After he’d borne her punishment in delight, she looked up from her revenge, flushed and excited, before her face fell again. “Still…those events can take endless planning and we’d probably see nothing of each other for weeks. Didn’t you pledge every minute to me?” Her flush deepened as she hastened to add, “Not that I want you tied to my side or anything, but think of all the minutes we’d waste chasing our tails during the hectic preparations.”

“We’re both in luck, since Farooq’s wife, Carmen, is apparently an event-planner fairy.
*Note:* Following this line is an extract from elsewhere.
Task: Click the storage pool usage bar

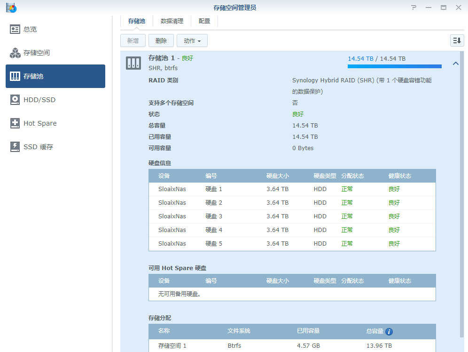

I bet she’ll wave her magic wand and free all those precious minutes for us. I promised you everything, ya mashoogati. And you’ll have it all.”

“I already have it all…uh, how do you say habibati and mashoogati, for a man?”

He kissed one hand. “Habibi.” Then the other. “Mashoogi.”

And she kissed both of his, tears of joy filling her eyes. “I already have it all, ya habibi. I have you, ya mashoogi.

He squeezed his eyes shut. “And how you do.”

She feathered them open, attempting a teasing smile. “How?”

“I’ll show you how. You have fifty years?”

She sighed, kissed his neck. “For starters.”

“You’re too generous, ya farah rohi. And you’re too lenient. You should have drawn out my torment.”

She gave his jaw a sharp nip, giggled at his indrawn breath of pained pleasure. “You’re into S and M?”

“I want you to get satisfaction.”

“Oh, I did. I do. How I do.”

“Show me.”

She showed him. And as he drowned in her love and pleasure and magnanimity, in her, he knew beyond a doubt. She would always show him. She was the reason he’d been made how he was, so he’d love her, be hers.

He thanked God again for the crisis that had brought them together. For all the things that had conspired to give them the gift of each other.